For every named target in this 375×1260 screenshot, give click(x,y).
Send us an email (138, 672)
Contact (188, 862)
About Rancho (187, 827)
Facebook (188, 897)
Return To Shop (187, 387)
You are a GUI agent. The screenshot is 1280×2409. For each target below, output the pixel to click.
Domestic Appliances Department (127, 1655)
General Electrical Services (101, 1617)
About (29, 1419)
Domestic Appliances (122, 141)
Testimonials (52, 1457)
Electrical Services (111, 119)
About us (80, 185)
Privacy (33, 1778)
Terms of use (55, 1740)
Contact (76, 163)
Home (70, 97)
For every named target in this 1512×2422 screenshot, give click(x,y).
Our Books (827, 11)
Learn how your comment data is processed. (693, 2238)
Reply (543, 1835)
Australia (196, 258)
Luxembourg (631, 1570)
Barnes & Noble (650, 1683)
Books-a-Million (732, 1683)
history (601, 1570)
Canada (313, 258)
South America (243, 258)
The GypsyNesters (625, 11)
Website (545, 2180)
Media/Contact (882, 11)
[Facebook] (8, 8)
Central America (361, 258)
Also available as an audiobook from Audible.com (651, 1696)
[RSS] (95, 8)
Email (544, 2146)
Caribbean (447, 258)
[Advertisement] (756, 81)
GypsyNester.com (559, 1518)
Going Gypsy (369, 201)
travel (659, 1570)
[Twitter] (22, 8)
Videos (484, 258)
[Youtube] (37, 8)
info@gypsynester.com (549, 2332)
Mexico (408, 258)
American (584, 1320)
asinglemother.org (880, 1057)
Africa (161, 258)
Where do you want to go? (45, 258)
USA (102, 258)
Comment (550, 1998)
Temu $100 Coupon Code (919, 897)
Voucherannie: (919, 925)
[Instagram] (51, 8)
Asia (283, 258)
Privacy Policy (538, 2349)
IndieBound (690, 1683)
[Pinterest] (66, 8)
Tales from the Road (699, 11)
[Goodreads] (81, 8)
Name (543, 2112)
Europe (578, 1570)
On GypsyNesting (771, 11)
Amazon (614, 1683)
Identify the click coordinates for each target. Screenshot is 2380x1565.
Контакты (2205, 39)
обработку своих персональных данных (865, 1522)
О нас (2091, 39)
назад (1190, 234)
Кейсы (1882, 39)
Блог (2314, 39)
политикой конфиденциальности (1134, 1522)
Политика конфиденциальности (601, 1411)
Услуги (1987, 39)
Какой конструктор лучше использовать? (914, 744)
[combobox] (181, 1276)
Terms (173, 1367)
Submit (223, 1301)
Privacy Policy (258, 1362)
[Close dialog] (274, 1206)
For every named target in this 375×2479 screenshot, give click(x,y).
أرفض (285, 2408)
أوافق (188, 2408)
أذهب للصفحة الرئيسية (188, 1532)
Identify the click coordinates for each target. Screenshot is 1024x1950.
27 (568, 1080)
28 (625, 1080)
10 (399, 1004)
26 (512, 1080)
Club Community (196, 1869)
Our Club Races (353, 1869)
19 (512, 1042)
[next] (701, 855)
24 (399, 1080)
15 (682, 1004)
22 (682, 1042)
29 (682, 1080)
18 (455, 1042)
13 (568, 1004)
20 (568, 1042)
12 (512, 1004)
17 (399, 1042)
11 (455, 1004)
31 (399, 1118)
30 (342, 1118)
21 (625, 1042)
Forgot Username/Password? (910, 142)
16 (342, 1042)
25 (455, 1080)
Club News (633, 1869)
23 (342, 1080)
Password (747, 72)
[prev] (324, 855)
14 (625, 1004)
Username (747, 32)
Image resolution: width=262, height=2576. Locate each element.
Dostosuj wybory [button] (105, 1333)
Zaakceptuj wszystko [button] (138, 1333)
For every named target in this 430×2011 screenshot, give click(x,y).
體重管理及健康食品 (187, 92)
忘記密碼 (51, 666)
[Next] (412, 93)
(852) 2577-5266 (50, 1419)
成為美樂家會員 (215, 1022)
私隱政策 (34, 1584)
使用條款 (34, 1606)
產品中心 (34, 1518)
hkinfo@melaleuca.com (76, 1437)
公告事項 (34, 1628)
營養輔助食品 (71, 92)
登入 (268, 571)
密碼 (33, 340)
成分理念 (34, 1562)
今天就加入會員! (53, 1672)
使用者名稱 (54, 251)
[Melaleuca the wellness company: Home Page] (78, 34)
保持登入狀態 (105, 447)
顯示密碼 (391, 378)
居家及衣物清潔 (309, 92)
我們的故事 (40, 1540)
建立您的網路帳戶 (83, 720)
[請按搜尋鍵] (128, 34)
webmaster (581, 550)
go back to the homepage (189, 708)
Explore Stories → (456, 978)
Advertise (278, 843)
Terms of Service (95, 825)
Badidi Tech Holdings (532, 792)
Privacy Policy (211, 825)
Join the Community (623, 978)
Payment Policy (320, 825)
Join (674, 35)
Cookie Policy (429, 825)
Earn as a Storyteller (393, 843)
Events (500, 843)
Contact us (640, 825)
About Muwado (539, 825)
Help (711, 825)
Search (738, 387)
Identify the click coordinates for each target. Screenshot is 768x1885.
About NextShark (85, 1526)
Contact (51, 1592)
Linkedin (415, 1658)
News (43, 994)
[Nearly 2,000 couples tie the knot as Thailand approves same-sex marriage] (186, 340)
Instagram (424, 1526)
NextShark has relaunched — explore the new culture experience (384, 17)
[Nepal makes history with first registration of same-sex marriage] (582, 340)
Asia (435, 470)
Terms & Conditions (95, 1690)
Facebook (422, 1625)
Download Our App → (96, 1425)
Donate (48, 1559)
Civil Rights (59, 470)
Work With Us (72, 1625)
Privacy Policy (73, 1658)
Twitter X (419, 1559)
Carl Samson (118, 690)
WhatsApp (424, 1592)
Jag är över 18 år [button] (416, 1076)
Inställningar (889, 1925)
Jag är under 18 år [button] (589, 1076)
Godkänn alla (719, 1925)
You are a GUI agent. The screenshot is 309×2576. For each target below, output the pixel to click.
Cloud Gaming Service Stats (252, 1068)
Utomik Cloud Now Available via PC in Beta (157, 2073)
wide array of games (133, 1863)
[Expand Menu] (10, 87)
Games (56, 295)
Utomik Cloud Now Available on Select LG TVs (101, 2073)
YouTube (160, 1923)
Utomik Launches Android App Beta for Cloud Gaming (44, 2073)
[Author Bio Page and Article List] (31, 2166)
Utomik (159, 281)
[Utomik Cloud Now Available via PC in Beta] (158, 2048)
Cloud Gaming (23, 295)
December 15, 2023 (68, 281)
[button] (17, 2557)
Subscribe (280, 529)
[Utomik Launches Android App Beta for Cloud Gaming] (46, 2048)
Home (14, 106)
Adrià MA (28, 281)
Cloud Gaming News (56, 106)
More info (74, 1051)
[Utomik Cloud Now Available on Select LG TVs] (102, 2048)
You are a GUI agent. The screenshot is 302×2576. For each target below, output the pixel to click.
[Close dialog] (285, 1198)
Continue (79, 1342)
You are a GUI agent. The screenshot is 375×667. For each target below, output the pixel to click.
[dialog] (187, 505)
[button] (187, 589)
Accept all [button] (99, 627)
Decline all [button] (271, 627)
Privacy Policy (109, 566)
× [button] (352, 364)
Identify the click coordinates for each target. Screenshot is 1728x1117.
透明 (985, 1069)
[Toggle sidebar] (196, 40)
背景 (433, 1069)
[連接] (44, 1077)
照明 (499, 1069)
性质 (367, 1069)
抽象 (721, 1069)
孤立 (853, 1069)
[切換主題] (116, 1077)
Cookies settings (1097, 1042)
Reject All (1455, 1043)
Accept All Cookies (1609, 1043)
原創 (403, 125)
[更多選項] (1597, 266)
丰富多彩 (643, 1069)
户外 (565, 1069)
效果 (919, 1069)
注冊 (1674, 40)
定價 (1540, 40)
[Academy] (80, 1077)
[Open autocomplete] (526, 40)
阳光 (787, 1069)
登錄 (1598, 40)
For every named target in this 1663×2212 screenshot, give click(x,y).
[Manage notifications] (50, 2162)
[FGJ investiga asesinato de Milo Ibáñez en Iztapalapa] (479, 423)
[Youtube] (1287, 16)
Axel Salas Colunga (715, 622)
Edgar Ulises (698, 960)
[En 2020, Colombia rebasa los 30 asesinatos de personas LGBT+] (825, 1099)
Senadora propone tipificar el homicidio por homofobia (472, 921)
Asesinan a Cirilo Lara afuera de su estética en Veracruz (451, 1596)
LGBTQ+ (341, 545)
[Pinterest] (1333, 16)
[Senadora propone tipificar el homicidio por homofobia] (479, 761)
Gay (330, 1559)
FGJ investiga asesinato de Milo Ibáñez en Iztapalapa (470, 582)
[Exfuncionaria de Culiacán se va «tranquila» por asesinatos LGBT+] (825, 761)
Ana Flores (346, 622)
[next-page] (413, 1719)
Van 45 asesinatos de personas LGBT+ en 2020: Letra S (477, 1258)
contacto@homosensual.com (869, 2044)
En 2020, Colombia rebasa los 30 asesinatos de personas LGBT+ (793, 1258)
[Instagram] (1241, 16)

__________________________________________________

Task directions:
Your reply should consist of one number: how many lines in the entries contain the string "Password".

Solution:
2